[DATA UNDER STUDY Boundary: Start]

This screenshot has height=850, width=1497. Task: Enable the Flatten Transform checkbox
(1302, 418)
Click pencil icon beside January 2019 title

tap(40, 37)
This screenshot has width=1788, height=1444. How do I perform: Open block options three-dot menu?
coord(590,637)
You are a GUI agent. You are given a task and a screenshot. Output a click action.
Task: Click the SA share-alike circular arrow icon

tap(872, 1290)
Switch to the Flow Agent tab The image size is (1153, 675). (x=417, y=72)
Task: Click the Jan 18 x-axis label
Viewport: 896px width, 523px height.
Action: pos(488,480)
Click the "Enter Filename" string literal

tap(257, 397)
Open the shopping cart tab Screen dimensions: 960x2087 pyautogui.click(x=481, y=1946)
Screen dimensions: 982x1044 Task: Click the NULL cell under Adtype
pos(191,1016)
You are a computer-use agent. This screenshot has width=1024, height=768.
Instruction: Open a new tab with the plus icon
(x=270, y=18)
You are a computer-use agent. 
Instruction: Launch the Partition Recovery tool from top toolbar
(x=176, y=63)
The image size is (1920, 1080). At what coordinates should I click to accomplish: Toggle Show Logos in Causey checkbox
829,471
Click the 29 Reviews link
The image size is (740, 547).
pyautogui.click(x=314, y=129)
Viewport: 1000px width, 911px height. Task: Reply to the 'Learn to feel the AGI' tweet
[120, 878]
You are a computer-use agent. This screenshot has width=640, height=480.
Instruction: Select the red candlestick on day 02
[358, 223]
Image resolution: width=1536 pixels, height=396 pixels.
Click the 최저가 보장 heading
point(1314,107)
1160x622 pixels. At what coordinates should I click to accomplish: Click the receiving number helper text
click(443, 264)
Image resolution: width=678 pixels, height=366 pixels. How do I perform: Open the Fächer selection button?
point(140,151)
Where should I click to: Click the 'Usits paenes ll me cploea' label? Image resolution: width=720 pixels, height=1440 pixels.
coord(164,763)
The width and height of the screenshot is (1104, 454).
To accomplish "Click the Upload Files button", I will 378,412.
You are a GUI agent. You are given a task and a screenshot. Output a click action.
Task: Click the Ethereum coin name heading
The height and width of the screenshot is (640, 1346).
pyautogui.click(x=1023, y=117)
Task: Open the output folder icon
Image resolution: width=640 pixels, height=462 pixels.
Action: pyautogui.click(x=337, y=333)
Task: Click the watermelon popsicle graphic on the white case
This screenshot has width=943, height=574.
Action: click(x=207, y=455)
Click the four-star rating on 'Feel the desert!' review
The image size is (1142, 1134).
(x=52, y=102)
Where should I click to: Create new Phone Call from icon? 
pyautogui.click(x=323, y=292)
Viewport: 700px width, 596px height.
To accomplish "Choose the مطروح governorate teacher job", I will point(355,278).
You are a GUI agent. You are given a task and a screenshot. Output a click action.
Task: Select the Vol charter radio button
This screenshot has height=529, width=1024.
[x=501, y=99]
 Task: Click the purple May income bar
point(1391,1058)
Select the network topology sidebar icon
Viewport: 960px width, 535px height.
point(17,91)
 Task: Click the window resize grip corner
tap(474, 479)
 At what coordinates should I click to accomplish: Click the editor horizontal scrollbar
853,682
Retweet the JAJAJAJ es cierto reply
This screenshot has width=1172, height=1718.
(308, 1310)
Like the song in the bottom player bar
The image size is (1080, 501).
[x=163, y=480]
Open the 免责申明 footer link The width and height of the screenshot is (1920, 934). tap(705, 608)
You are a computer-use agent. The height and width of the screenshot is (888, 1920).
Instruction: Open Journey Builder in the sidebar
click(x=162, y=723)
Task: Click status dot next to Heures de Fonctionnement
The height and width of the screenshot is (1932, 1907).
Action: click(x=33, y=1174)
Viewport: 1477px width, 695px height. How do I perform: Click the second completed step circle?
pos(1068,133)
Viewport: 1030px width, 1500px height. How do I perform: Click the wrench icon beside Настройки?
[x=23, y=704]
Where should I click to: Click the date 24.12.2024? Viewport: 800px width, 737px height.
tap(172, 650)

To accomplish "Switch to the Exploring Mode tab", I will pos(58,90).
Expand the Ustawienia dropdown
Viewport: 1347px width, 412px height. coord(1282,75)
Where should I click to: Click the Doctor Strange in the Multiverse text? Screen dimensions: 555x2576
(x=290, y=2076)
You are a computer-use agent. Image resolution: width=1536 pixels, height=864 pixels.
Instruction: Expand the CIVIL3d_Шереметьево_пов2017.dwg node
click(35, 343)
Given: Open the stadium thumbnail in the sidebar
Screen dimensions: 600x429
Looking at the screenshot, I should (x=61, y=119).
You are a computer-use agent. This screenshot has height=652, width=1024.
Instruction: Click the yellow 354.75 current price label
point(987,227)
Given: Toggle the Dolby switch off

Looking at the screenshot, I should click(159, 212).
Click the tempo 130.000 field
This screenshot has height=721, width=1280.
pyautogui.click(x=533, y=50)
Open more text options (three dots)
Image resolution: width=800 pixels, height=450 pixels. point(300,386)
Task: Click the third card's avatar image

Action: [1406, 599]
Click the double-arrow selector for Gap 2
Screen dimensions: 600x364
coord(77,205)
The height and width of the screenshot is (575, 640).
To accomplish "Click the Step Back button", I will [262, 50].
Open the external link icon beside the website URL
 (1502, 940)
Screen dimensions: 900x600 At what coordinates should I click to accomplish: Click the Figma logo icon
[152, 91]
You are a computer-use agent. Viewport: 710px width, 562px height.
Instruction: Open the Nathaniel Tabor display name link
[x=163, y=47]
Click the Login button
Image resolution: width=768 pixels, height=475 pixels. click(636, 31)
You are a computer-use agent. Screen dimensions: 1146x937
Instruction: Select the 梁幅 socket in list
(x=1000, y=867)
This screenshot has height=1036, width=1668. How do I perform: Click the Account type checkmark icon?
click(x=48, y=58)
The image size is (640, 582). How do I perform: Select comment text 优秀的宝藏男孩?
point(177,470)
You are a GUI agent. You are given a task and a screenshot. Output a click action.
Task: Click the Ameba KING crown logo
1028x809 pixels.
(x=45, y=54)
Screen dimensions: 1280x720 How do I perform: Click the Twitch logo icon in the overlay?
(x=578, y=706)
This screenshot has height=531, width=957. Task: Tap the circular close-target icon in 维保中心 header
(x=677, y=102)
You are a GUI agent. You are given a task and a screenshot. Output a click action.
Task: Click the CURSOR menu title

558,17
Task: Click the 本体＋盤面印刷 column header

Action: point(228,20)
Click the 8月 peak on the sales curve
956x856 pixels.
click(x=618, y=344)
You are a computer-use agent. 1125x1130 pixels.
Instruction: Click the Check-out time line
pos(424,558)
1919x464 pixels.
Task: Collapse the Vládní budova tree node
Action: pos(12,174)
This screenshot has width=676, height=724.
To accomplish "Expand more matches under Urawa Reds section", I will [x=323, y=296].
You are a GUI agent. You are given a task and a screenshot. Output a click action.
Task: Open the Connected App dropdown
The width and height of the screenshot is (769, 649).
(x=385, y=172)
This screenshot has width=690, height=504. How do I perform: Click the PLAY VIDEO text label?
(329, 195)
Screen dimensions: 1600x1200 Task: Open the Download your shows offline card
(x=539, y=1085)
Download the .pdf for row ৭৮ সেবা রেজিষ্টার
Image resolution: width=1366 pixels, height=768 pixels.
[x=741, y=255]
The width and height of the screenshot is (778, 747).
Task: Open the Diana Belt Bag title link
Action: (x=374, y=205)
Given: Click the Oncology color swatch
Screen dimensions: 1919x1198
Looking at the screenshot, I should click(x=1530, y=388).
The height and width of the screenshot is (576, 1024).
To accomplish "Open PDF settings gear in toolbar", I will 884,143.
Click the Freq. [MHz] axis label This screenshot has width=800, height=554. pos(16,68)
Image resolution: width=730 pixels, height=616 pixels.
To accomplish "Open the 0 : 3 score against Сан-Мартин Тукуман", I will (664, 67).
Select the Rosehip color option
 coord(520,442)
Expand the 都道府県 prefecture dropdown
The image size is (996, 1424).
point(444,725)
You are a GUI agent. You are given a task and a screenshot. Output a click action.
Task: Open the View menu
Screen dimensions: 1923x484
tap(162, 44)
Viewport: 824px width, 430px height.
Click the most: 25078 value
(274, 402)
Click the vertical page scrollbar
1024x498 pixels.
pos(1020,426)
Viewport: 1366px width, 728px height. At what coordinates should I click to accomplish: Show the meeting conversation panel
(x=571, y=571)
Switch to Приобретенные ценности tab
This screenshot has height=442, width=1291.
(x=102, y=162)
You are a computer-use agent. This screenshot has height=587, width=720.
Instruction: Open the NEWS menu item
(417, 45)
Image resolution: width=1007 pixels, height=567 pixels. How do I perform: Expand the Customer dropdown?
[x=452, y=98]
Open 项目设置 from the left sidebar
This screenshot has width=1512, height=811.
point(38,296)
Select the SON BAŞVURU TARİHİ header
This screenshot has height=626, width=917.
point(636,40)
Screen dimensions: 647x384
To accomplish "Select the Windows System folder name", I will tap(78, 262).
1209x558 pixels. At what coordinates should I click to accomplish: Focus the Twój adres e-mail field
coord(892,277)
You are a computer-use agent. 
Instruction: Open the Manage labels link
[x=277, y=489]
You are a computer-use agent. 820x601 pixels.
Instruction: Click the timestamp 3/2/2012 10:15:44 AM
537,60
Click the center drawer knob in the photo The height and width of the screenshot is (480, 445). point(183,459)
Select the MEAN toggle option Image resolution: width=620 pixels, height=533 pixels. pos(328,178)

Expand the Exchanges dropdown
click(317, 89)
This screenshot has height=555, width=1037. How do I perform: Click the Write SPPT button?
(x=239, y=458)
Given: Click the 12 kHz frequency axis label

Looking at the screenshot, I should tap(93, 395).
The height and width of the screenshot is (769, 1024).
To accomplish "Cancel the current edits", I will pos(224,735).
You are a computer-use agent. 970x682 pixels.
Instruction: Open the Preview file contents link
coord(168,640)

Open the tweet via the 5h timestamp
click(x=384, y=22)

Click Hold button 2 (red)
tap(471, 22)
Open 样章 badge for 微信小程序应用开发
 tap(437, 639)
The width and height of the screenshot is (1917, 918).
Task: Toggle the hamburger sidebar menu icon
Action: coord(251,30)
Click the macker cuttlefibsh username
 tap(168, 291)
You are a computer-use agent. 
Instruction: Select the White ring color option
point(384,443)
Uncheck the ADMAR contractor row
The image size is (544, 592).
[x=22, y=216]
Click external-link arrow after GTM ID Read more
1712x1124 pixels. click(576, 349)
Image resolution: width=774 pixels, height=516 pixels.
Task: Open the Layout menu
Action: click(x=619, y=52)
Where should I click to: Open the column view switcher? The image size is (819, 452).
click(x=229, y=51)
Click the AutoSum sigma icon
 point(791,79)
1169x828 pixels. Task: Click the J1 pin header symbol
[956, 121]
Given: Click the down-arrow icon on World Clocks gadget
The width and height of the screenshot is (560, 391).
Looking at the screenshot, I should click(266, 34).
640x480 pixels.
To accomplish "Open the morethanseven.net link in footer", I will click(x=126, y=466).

[DATA UNDER STUDY Boundary: End]

= WHAT IS EXPECTED =
Which lines run from the one holding "You are a computer-use agent. 820x601 pixels." through the one holding "Click the center" in the records above? Repeat them exactly, both included, and nothing more.

= RESPONSE BOX =
You are a computer-use agent. 820x601 pixels.
Instruction: Click the timestamp 3/2/2012 10:15:44 AM
537,60
Click the center drawer knob in the photo The height and width of the screenshot is (480, 445). point(183,459)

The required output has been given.